A landmark international study of DNA samples from 520,000 individuals worldwide—including 67,000 affected individuals—identified 22 new genetic risk factors for stroke. Sudha Seshadri, M.D., of UT Health San Antonio, is senior co-author of this largest genetic study of stroke to date. Nature Genetics published the results online March 12.
Previously, only 10 genetic risk factors had been identified for stroke.
Dr. Seshadri, founding director of the Glenn Biggs Institute for Alzheimer’s & Neurodegenerative Diseases at UT Health San Antonio and holder of the university’s Robert Barker Distinguished University Chair, said the identification of genetic regions that are strongly correlated to stroke will increase potential targets for stroke drug development.
A chief aim of the Glenn Biggs Institute is to identify novel risk factors and groundbreaking treatments for dementia, and the study provides excellent fodder for investigations along that line, Dr. Seshadri said.
“Understanding these newly identified risk factors for stroke should also enable us to find novel treatments for dementia,” Dr. Seshadri said. “Vascular disease in the brain—a series of strokes—can lead to dementia.”
The study identified novel genetic risk factors for all major subtypes of ischemic stroke. An ischemic stroke occurs when a blood vessel supplying the brain is blocked. About 80 percent of strokes are ischemic.
The study found the largest correlation between genetic risk factors and blood pressure. Hypertension is a major risk factor for stroke.
Vascular health is important for brain function. The brain does not store energy and requires a constant supply of blood and oxygen, as well as blood glucose. “Any disruption can lead to cognitive problems,” Dr. Seshadri said. “The most obvious example of that is stroke. There is a deficit in the blood supply and that is associated with very obvious changes in cognitive function.”
Dr. Seshadri and colleagues with the Framingham Heart Study in Massachusetts observed that having higher ideal cardiovascular health scores on an American Heart Association scale was associated with a lower risk of developing Alzheimer’s dementia.
“What is good for your heart also seems to be very good for your brain,” she said. “It is important to adopt heart-healthy behaviors such as a nutritious diet and regular, adequate exercise.”
The stroke risk factors study was conducted by members of MEGASTROKE, a large-scale international collaboration launched by the International Stroke Genetics Consortium.

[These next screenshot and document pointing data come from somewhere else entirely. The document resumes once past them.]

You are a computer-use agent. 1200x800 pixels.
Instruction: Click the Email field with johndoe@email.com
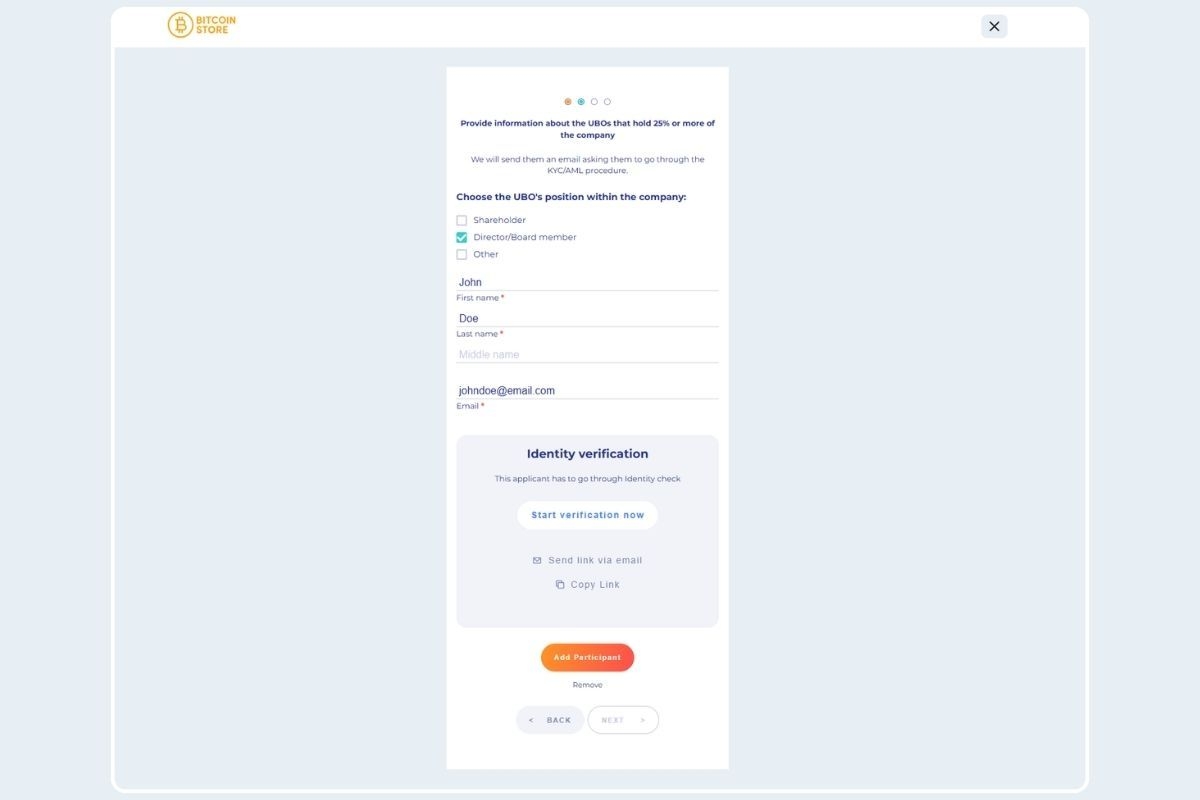tap(587, 390)
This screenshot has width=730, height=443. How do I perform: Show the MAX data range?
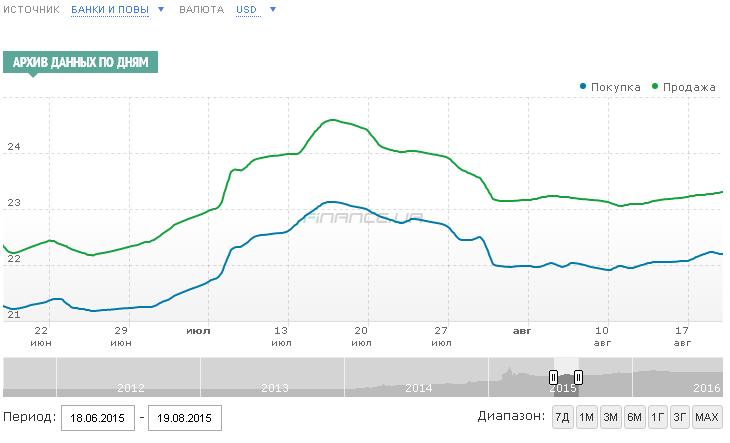pos(706,416)
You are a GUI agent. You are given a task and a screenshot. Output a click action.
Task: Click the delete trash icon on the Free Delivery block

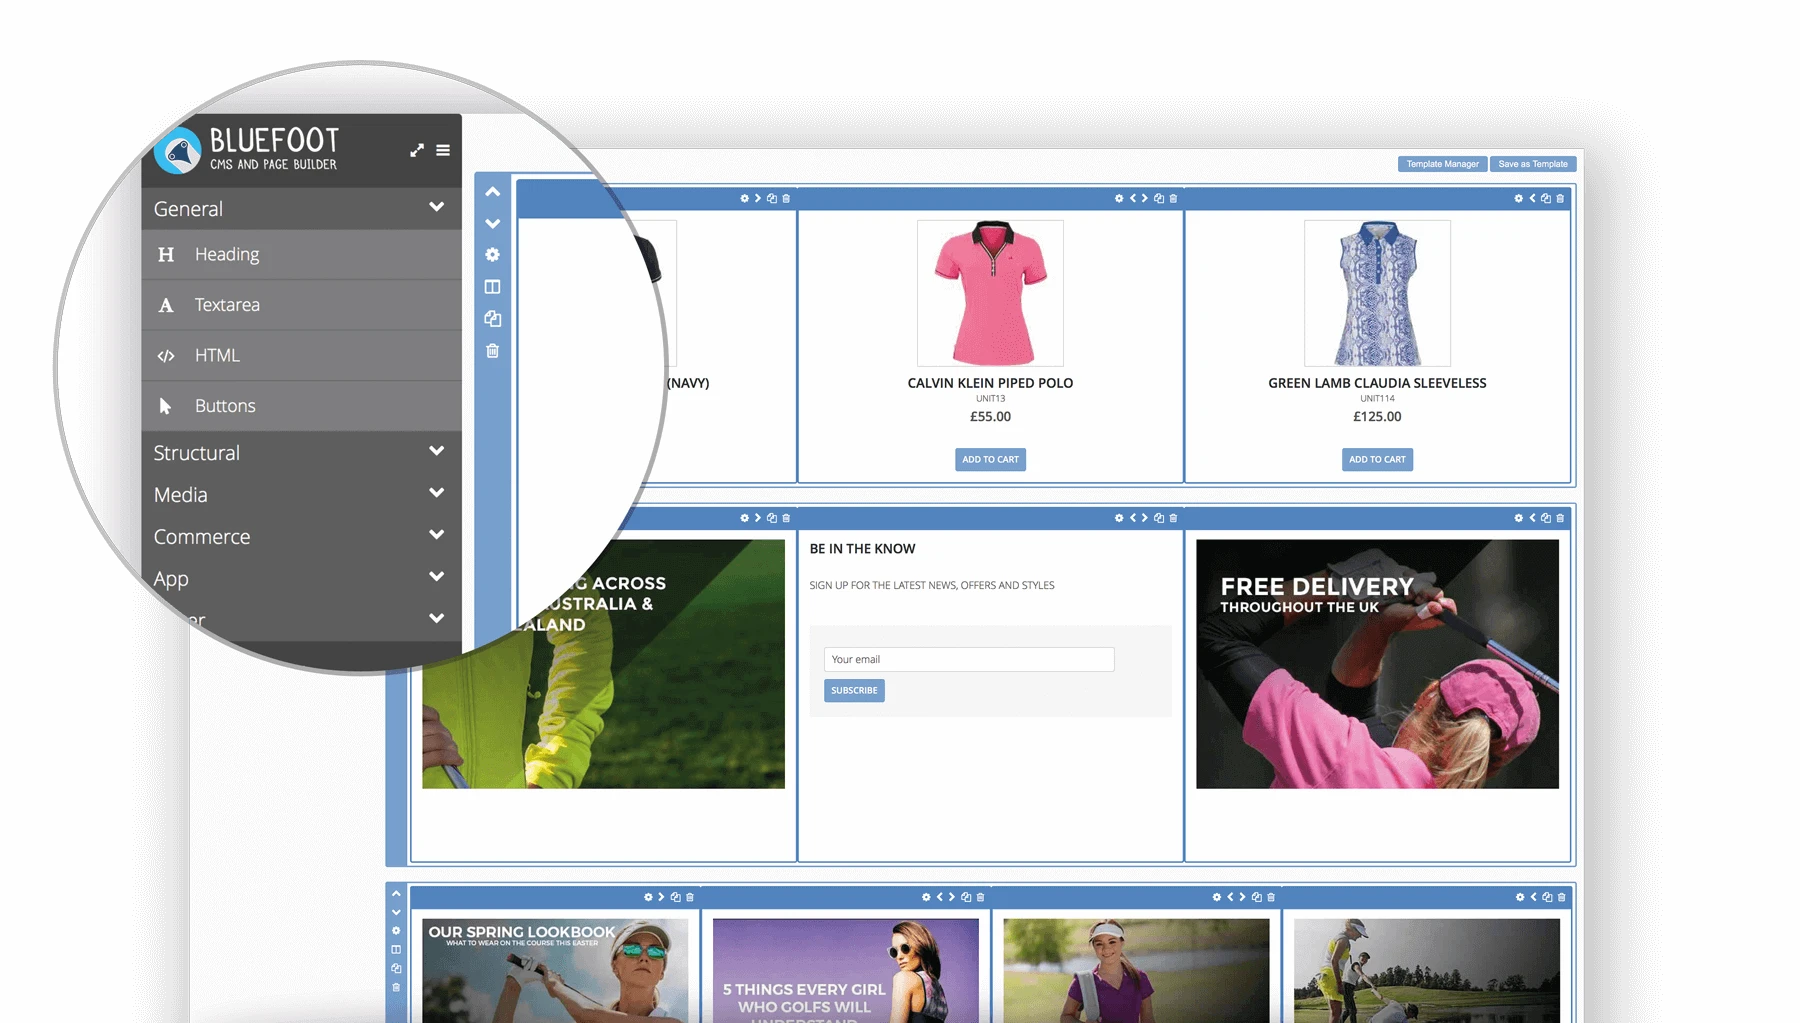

MEGASTROKE members include research groups from Germany, France, the United Kingdom, Japan, the United States, Iceland, Spain, Switzerland, Italy, Belgium, the Netherlands, Denmark, Sweden, Norway, Finland, Estonia, Poland, Singapore, Australia and Canada.
The study received financial support from multiple sources including the National Heart, Lung and Blood Institute (NHLBI) and the National Institute for Neurological Diseases and Stroke (NINDS).
Formerly of Boston University, Dr. Seshadri is a senior investigator in the Framingham Heart Study and leads the neurology working group within several international consortia.